H1R and H2R both contribute to anaphylactic responses. Mice were administered 50 µg ovalbumin (OVA)-specific IgE intravenously and challenged 24 h later with 50 µg OVA in 100 µl PBS intravenously. Vehicle mice received PBS alone. Rectal body temperatures were determined at 10-min intervals (A), and symptom was scored at 20 min postchallenge. All measurements and assessments were made by two independent investigators, and data in A represent mean temperature ± SEM, while B shows individual symptom scores, n = 6–10 mice from three independent experiments for both readouts.
To examine the receptor involvement in responses to histamine specifically, we next examined the responses seen upon direct delivery of histamine. As shown in Fig. 2, intravenous injection of 2 mg of histamine in 100 µl of PBS was sufficient to evoke significant decreases (P ≤ 0.001 by 2-way anova) in core body temperature in WT mice but this was reduced to a similar amount in either H1R or H2R KO mice. In contrast, the responses in H1R/H2R double KO mice were statistically indistinguishable from mice receiving PBS alone by 2-way anova.
Figure 2.
H1R and H2R both contribute to acute systemic responses to histamine. Mice of the specified strains were administered 2 mg histamine in 100 µl PBS intravenously. Rectal body temperatures were determined at 10-min intervals. All measurements were made by two independent investigators, and data represent mean ± SEM, n = 6–9 mice from four independent experiments.
Taken together, our data demonstrate that both H1R and H2R contribute to the systemic responses that occur during anaphylaxis and upon increased blood histamine levels.

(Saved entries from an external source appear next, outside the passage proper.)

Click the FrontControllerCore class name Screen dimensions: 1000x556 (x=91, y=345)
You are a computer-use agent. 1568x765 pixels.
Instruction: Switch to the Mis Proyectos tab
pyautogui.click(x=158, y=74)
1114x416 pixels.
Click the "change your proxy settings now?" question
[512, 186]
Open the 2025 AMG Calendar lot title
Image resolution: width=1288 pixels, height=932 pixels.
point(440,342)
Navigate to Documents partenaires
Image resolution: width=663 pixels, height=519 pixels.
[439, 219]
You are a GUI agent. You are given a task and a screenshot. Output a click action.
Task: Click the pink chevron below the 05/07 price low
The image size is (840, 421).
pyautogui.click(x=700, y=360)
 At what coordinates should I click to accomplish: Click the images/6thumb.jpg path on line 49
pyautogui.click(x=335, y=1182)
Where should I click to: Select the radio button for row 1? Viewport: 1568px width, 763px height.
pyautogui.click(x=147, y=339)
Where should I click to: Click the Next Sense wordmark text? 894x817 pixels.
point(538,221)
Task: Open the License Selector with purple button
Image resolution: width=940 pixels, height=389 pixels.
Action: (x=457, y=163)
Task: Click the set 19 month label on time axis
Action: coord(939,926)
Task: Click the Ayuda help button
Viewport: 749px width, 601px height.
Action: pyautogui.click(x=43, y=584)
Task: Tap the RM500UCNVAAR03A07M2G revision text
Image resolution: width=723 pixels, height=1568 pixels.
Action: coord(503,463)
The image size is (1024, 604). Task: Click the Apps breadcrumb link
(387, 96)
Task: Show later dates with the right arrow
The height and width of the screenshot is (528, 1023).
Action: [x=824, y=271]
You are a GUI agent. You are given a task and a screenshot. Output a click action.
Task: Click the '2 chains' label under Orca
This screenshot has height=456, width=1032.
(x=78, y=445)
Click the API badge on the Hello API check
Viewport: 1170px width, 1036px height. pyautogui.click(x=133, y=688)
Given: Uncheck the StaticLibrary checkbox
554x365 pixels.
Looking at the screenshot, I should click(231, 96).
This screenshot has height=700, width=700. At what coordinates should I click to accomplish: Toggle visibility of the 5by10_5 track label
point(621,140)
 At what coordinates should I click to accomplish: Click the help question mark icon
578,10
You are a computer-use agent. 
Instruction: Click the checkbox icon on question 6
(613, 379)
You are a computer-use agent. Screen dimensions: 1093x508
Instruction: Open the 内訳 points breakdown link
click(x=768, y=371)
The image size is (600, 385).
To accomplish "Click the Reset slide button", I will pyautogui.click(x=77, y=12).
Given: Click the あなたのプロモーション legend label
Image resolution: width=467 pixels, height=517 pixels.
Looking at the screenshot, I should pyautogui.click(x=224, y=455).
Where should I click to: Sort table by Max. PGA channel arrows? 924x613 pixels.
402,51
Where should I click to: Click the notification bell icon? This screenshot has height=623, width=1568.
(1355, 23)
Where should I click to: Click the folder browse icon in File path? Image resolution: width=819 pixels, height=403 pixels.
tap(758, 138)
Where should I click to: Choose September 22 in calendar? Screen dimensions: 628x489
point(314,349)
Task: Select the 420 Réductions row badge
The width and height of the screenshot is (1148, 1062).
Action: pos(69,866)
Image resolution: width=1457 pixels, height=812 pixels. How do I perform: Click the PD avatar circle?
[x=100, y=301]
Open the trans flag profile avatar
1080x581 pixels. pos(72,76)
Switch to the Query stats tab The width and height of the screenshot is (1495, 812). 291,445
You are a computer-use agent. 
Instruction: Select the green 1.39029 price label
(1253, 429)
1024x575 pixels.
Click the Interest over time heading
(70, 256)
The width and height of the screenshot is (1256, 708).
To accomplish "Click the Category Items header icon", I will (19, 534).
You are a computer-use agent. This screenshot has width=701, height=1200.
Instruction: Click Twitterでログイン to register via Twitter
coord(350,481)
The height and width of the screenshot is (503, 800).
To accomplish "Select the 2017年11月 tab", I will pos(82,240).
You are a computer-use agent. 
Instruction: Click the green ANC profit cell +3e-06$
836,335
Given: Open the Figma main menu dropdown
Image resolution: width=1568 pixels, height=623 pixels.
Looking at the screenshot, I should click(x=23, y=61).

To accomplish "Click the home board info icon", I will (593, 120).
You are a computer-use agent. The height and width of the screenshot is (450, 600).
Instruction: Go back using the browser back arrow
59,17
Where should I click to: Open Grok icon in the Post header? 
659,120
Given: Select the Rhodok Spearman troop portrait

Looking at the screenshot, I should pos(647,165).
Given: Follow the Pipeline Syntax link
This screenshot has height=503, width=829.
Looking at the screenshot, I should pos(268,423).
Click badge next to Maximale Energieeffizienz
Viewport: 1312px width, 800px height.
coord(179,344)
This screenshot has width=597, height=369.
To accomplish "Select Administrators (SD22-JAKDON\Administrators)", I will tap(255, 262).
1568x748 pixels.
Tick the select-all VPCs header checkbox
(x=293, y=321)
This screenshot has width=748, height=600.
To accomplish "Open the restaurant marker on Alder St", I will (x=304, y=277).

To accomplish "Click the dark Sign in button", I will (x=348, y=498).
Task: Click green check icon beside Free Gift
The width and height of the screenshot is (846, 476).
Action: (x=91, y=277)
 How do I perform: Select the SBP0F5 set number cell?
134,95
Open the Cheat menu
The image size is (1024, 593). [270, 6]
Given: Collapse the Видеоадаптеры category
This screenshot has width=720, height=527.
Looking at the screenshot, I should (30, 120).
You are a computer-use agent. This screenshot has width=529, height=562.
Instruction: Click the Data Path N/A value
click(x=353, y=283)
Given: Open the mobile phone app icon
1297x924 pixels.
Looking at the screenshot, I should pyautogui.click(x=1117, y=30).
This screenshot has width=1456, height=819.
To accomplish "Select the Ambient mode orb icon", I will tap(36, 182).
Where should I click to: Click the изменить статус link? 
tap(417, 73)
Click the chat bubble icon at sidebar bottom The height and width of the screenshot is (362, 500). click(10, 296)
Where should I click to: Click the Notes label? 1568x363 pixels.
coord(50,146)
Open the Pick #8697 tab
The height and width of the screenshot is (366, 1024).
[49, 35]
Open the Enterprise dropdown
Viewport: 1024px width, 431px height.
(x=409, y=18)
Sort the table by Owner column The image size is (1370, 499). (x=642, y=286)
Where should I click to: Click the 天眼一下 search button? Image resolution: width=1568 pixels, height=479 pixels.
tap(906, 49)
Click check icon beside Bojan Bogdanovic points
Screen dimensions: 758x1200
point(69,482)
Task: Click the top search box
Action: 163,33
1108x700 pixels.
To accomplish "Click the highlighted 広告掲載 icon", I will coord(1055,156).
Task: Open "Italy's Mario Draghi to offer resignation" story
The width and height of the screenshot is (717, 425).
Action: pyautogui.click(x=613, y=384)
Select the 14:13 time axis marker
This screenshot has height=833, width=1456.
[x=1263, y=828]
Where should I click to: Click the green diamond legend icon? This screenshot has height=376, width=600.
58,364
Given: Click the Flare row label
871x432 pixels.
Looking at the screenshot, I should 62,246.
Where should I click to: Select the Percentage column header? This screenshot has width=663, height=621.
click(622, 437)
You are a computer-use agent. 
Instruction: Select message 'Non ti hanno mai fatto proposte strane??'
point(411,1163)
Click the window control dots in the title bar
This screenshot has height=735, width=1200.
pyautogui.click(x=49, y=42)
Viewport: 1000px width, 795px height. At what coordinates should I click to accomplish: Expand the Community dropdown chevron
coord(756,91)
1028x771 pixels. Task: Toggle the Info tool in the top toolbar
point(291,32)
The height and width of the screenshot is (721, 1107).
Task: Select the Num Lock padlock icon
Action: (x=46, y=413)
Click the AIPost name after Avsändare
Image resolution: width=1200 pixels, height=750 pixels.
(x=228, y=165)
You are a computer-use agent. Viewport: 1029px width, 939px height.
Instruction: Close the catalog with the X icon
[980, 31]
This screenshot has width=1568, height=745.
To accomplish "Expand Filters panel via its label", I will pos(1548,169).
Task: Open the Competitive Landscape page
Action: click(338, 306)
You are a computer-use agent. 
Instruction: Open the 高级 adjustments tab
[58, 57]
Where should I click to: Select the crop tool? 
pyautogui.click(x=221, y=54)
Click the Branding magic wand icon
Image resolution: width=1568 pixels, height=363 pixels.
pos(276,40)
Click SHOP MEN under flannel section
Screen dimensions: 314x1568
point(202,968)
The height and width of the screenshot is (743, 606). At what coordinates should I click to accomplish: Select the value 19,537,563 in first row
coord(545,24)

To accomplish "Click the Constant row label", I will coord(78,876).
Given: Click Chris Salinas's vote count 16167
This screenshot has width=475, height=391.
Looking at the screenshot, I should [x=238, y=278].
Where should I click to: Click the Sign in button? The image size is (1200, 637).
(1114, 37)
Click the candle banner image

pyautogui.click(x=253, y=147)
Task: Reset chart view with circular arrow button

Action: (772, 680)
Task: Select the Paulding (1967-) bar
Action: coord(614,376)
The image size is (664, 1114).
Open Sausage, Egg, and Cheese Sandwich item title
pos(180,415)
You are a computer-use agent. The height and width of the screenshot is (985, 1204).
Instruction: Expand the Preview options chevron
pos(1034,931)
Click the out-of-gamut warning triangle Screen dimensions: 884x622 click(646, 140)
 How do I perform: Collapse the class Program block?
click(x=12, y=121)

Interestingly, studies on the effects of histamine in isolated vascular vessels have suggested that histamine can elicit an endothelial-dependent vasodilation that is H1R driven and an endothelial-independent vasodilation that is H2R driven, likely via smooth muscle cells (16). Consequently, the contribution of each receptor in anaphylaxis may involve tissue-specific mechanisms. The contribution of H2R in histamine-dependent responses that we have clearly demonstrated helps to mechanistically explain the observed therapeutic benefits from combination H1R/H2R blockade in acute anaphylaxis (4), as well as potentially explain the relative lack of effectiveness of H1R-targeted antihistamine compounds in the treatment for some other allergic diseases, including asthma.
Footnotes
Author contributions
JBW, HAS, AJB, KBC, and PJB designed and performed the experiments. PJB wrote the manuscript. JBW, HAS, and AJB edited the manuscript.
Conflict of interests
The authors declare that they have no conflict of interest.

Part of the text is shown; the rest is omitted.